- **Document excerpt**:
Teacher and leader characteristics

There are approximately 206,000 teachers in primary and 206,000 working in secondary schools. Most (29%) have been working between five and up to 10 years in their current school, with more teachers having a ‘responsibility’ for others than classroom teachers without …

  1. 90 per cent of teachers have a degree-level qualification in their main subject taught.
  2. 67 per cent of citizenship teachers have no qualification in the subject!
  3. A small proportion of teachers work in humanities, PE and business without a qualification. Design and technology too!

Working lives of teachers and leaders

What is more alarming is that the average career span of a teacher in England is just 13 years, with the greatest attrition post-year one qualification.

Teacher workload

  1. Teachers’ working hours remain at 50(ish) for classroom teachers, rising to 56.8 (mean) for school leaders.
  2. The data for this has been fairly consistent.
  3. The data does report that no. of workload hours is reducing!
  4. Younger, part-time teachers= have a tougher time managing deadlines and work.

- **Task prompt**:
Reproduce word for word the portion of the teacher workforce excerpt from "2. 67 per cent" to "for school leaders.".

- **Data lines**:
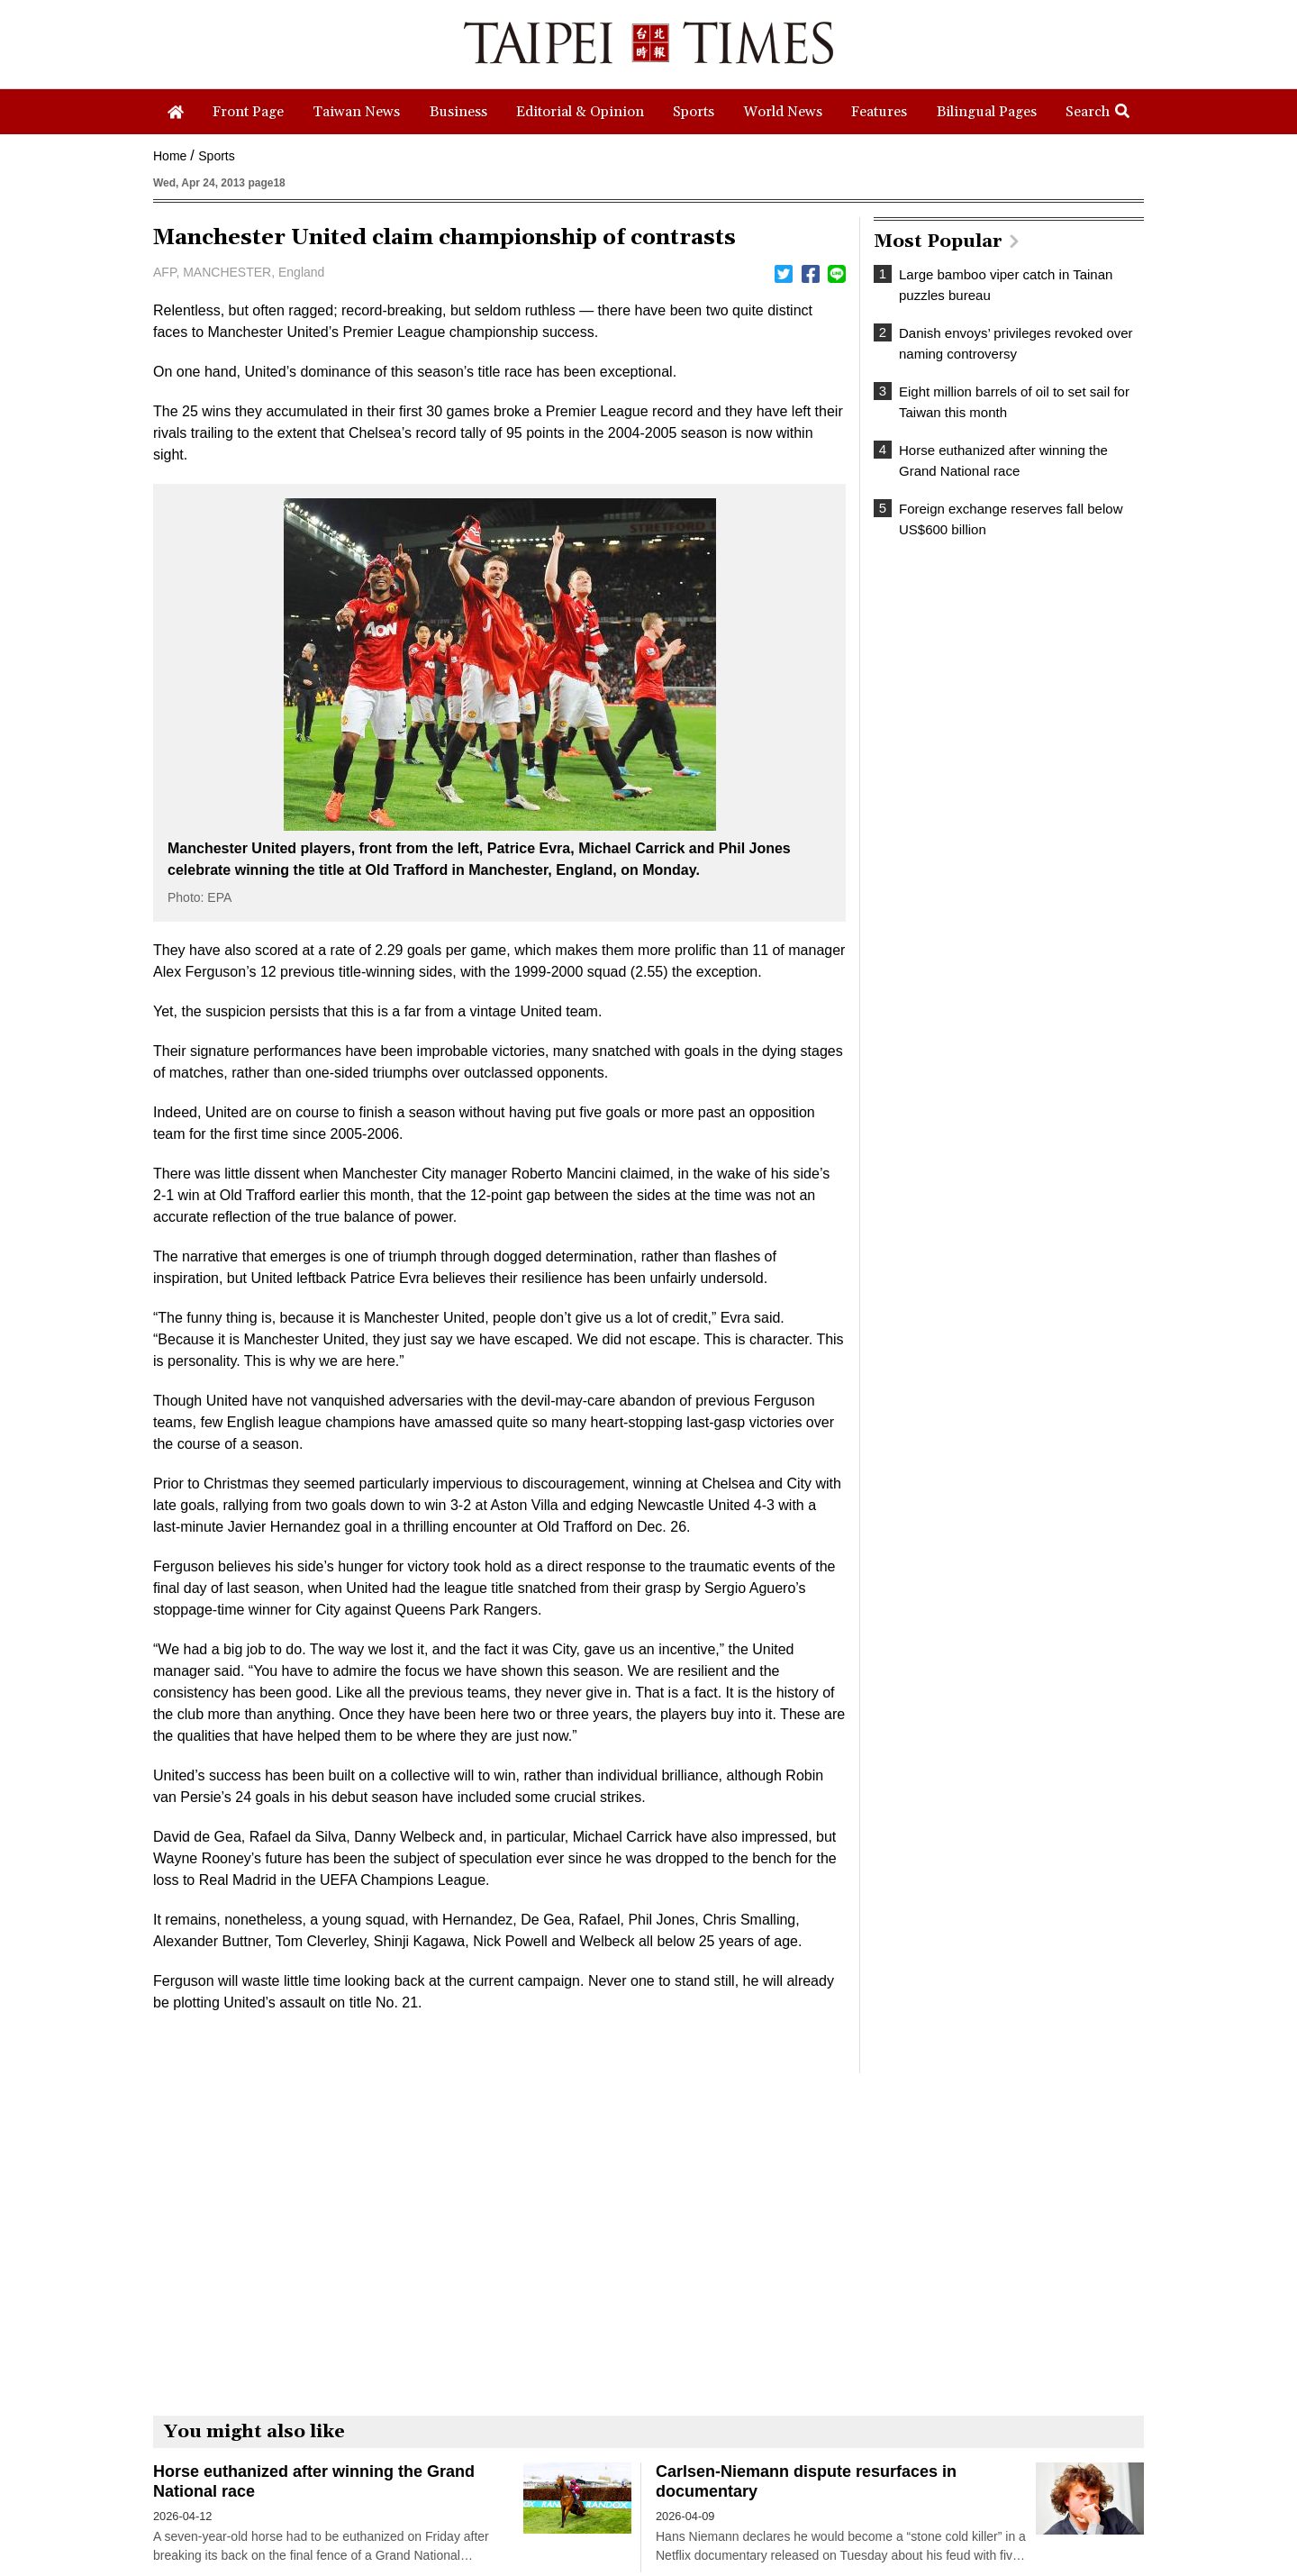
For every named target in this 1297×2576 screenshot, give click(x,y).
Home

- **Answer to the exercise**:
2. 67 per cent of citizenship teachers have no qualification in the subject!
  3. A small proportion of teachers work in humanities, PE and business without a qualification. Design and technology too!

Working lives of teachers and leaders

What is more alarming is that the average career span of a teacher in England is just 13 years, with the greatest attrition post-year one qualification.

Teacher workload

  1. Teachers’ working hours remain at 50(ish) for classroom teachers, rising to 56.8 (mean) for school leaders.